Required work -
What is needed here is every record, retyped without any change.

● ● ● ● ● ● ●

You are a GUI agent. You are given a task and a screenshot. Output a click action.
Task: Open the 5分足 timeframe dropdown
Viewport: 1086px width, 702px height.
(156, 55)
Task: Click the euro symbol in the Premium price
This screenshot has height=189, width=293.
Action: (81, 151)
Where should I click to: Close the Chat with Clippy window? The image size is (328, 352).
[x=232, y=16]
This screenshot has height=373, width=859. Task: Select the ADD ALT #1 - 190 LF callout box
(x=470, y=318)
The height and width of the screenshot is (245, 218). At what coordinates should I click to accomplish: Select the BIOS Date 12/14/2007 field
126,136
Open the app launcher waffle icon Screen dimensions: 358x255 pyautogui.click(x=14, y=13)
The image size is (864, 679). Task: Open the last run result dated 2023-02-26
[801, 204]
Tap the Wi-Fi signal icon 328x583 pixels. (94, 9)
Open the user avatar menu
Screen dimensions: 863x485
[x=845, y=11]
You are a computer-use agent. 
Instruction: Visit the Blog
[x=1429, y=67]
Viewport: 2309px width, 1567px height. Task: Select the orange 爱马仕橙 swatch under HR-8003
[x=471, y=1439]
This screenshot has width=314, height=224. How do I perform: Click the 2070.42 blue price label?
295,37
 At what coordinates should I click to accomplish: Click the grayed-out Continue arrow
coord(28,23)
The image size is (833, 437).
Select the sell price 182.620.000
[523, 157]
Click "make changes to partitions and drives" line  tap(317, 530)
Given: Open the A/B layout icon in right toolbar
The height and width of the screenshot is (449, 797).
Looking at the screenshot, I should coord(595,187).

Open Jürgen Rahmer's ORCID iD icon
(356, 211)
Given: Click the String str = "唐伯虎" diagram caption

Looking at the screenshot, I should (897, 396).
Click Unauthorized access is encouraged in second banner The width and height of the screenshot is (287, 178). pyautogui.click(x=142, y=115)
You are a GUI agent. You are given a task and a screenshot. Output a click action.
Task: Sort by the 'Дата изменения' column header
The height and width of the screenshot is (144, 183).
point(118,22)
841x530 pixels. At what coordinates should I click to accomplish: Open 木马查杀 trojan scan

● ● ● ● ● ● ●

Task solution -
You are a GUI agent. You are given a task and a screenshot. Output a click action.
Task: Open the 5分足 timeframe dropdown
Viewport: 1086px width, 702px height.
(156, 55)
Task: Click the euro symbol in the Premium price
This screenshot has height=189, width=293.
Action: (81, 151)
Where should I click to: Close the Chat with Clippy window? The image size is (328, 352).
[x=232, y=16]
This screenshot has height=373, width=859. Task: Select the ADD ALT #1 - 190 LF callout box
(x=470, y=318)
The height and width of the screenshot is (245, 218). At what coordinates should I click to accomplish: Select the BIOS Date 12/14/2007 field
126,136
Open the app launcher waffle icon Screen dimensions: 358x255 pyautogui.click(x=14, y=13)
The image size is (864, 679). Task: Open the last run result dated 2023-02-26
[801, 204]
Tap the Wi-Fi signal icon 328x583 pixels. (94, 9)
Open the user avatar menu
Screen dimensions: 863x485
[x=845, y=11]
You are a computer-use agent. 
Instruction: Visit the Blog
[x=1429, y=67]
Viewport: 2309px width, 1567px height. Task: Select the orange 爱马仕橙 swatch under HR-8003
[x=471, y=1439]
This screenshot has width=314, height=224. How do I perform: Click the 2070.42 blue price label?
295,37
 At what coordinates should I click to accomplish: Click the grayed-out Continue arrow
coord(28,23)
The image size is (833, 437).
Select the sell price 182.620.000
[523, 157]
Click "make changes to partitions and drives" line  tap(317, 530)
Given: Open the A/B layout icon in right toolbar
The height and width of the screenshot is (449, 797).
Looking at the screenshot, I should coord(595,187).

Open Jürgen Rahmer's ORCID iD icon
(356, 211)
Given: Click the String str = "唐伯虎" diagram caption

Looking at the screenshot, I should (897, 396).
Click Unauthorized access is encouraged in second banner The width and height of the screenshot is (287, 178). pyautogui.click(x=142, y=115)
You are a GUI agent. You are given a task and a screenshot. Output a click action.
Task: Sort by the 'Дата изменения' column header
The height and width of the screenshot is (144, 183).
point(118,22)
841x530 pixels. At what coordinates should I click to accomplish: Open 木马查杀 trojan scan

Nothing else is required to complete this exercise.